It was appropriate that this homogenizing directive was embedded in an innocuous-sounding document called the Visual Standards Guide. It detailed the items that One Brand would cover and announced the establishment of an oversight office within the Agriculture Department—the delightfully named Brand, Events, Exhibits, and Editorial Review Division, acronym BEEERD. Its reach would be broad and deep, extending from the appearance of social-media platforms such as Facebook sites, Twitter feeds and websites, to all signage, vehicles, uniforms, letterheads and envelopes, decals and PowerPoint presentations, right down to the “Hello, My Name Is …” adhesive name tags.

The directive, however, unleashed a firestorm of protest. But the outrage did not come from within the affected agencies, for few staffers knew anything about the impending airbrushing. Instead, it was Forest Service retirees who learned—to their considerable dismay—that longtime agency logos were being phased out and replaced with “a standardized signature model to be adopted by all USDA agencies.” That meant that the Forest Service’s distinctive pine-tree shield ––worn by men and women for well more than a century––would cease to exist.

Infuriated but organized through the National Association of Forest Service Retirees, the critics bombarded the agriculture secretary’s office with phone calls, emails and letters, sending copies to the beleaguered head of BEEERD as well. Protesters also reached out to their congressional delegations, called local talk radio shows, and contacted newspapers and other media.

Their opposition took on the air of a revival meeting. They talked about the emblematic power of the logo to bind them to one another and to the land they helped steward. The evocative shield and the uniform to which it was pinned testified to their devoted public service, they said. Shedding these symbols, and the emotional attachments they held, seemed like a deliberate attack on their collective history. These defenders proved a potent collective, and so overwhelming was their opposition that it forced the Agriculture Department’s hand.

In a one-sentence release on April 4, the department granted the Forest Service an exemption to its One Brand directive. You could hear the hosannas from agency retirees and staffers a mile off.

Every other department in agriculture, however, has had to submit to the exorcizing of their respective insignias, causing blows to their staff’s morale. In British Columbia, Canada, public-land managers in the provincial forest service, learning of their American counterparts’ successful pushback, regretted that they had not had generated as forceful of a reaction when their home department obliterated their own century-old pine-tree emblem in favor of yet another bland, generic symbol.

What this Forest Service protest reveals is a deep uneasiness with the growing, corporate-style flattening of difference and identity within governmental bureaucracies. To their credit, Forest Service defenders showed an alert wariness toward lockstep representation and uniform thought.

Rebranding consultants, like the ones the Agriculture Department hired to guide its efforts, probably promoted this strategy as a positive way to harness a company’s disparate personnel. But the Department of Agriculture is not a business, and its subagencies’ varied missions and different objectives cannot be, and should not have been, unilaterally reined in.

As the dustup with the Forest Service suggests, a proud institutional history is a sustaining source of workplace identity and individual satisfaction. That’s a core value even Earl Butz might have respected.

Char Miller is a contributor to Writers on the Range, a service of High Country News. He directs the Environmental Analysis program at Pomona College in Claremont, Calif., and is the author of the just-released On the Edge: Water, Immigration and Politics in the Southwest.

Work instructions | From the piece on the Forest Service logo, list everyone the protesting retirees contacted or sent copies to.

Supplied entries |
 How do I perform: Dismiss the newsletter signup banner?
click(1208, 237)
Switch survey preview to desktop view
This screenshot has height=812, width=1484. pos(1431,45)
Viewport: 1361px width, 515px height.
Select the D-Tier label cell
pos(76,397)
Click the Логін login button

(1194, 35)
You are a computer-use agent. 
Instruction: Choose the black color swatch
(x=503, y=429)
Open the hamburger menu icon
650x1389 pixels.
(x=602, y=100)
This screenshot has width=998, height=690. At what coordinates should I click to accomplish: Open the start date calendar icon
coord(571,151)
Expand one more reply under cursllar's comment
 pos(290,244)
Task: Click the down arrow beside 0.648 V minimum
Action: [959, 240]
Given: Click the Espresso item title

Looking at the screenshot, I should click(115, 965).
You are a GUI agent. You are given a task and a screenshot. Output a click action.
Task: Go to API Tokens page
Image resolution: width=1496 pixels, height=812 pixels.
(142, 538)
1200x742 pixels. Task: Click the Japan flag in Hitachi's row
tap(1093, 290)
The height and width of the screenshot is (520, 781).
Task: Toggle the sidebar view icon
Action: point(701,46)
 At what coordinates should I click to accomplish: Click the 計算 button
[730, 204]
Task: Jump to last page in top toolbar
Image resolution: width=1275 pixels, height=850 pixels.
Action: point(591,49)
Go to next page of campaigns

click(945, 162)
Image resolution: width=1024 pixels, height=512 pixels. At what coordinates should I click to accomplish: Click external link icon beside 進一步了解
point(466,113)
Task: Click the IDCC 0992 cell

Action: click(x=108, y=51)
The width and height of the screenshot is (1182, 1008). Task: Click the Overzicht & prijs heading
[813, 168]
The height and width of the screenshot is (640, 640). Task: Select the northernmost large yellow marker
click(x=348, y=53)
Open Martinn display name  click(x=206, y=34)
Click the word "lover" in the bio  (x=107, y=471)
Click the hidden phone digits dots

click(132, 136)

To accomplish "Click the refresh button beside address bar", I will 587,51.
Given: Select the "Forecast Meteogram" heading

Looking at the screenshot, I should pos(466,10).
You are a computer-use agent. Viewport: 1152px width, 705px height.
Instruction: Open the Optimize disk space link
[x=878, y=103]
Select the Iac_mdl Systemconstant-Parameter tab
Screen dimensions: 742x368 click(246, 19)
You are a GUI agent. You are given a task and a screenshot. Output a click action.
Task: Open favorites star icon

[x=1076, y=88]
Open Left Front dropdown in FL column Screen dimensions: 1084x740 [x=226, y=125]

Finished task |
- The agriculture secretary's office
- The head of BEEERD
- Their congressional delegations
- Local talk radio shows
- Newspapers
- Other media